Présentation et questions.

  • Présentation et questions.

    Publié par ymmy le 18 décembre 2025 à 11 h 02 min

    Bonjour

    Mes enfants sont précoces, testés et je découvre à 49 ans que je le suis probablement aussi. Et ça m’éblouit plus que ça ne m’éclaire.

    L’école à été une véritable galère pour moi. Je me voyais raté. Une fois adulte, j’en ai fait une force en travaillant beaucoup, car j’avais plus que les autres quelques chose à prouver, dans la communication, le design, le cinéma, l’écriture.

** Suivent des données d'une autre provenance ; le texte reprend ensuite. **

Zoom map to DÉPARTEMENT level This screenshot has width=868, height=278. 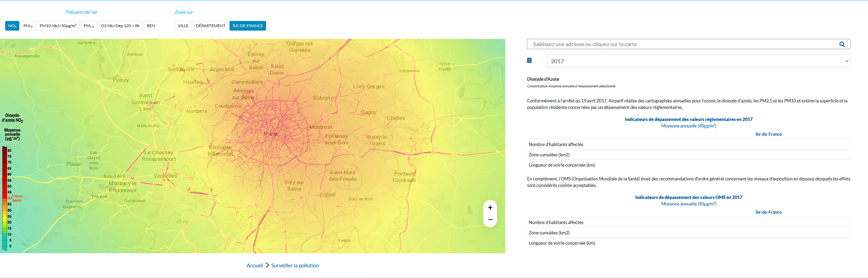pyautogui.click(x=210, y=26)

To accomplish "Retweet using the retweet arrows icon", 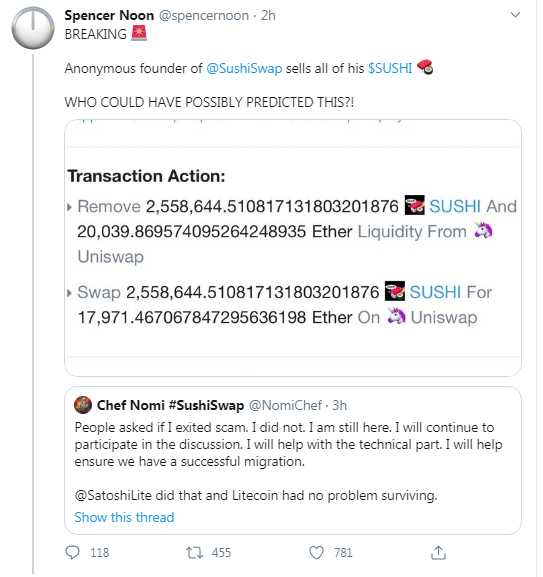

Dans aucun de ces domaines j’estime ne pas avoir atteins mes ambitions, confirmant au passage mon coté raté. Aujourd’hui j’hésite vraiment à passer le test. Si il révélait un HPI comment ne pas m’en vouloir de mettre planté à ce point, en vouloir à mes parents d’avoir validé cette image biaisée. Il me serait plus confortable, valorisant même, de voir mon parcours avec 85 de QI.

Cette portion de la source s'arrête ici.